Un sentimiento distinto de cualquiera que hubiese experimentado hasta entonces abrumó a Pedro.
Aquella cosita que yacía en la incubadora, luchando por su vida, era su hijo.
—Sigue luchando, hijo mío. ¿Me oyes? Soy tu padre. Y no creas ni por un momento que no te quiero. Porque, Dios, te quiero muchísimo. Muchísimo —las lágrimas le rodaron por las mejillas. Sus hombros se estremecieron al intentar reprimir los sollozos—. Tienes que vivir por mí y por tu madre. Ella está abajo, luchando tan duramente como tú.
Y cuando se despierte, lo primero que me preguntará será cómo estás. Quiero poder decirle que estás bien.
Dicho esto, Pedro salió de la unidad de incubadoras, pasó junto a su familia y entró en el aseo de caballeros más próximo. Apoyó la cabeza en la pared durante un par de minutos, luchando por dominar sus emociones.

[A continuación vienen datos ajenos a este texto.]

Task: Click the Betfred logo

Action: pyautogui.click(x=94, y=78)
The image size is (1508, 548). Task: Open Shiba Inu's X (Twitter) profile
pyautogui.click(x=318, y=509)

Cuando Peyton y Benjamin entraron en el lavabo, Pedro se estaba lavando la cara con abundante agua fría. Se sonó la nariz, arrojó el pañuelo de papel a la basura y respiró hondo.
— ¿Pedro algo que podarnos hacer? —preguntó Peyton.
—Estoy bien —respondió Pedro—. Sólo necesitaba unos minutos para... para...
— ¿Quieres que vayamos a comer algo? —Sugirió Benjamin—. Aún falta media hora para que puedas entrar a ver a Paula otra vez.
—Sí —dijo Pedro—. Un café me sentará bien.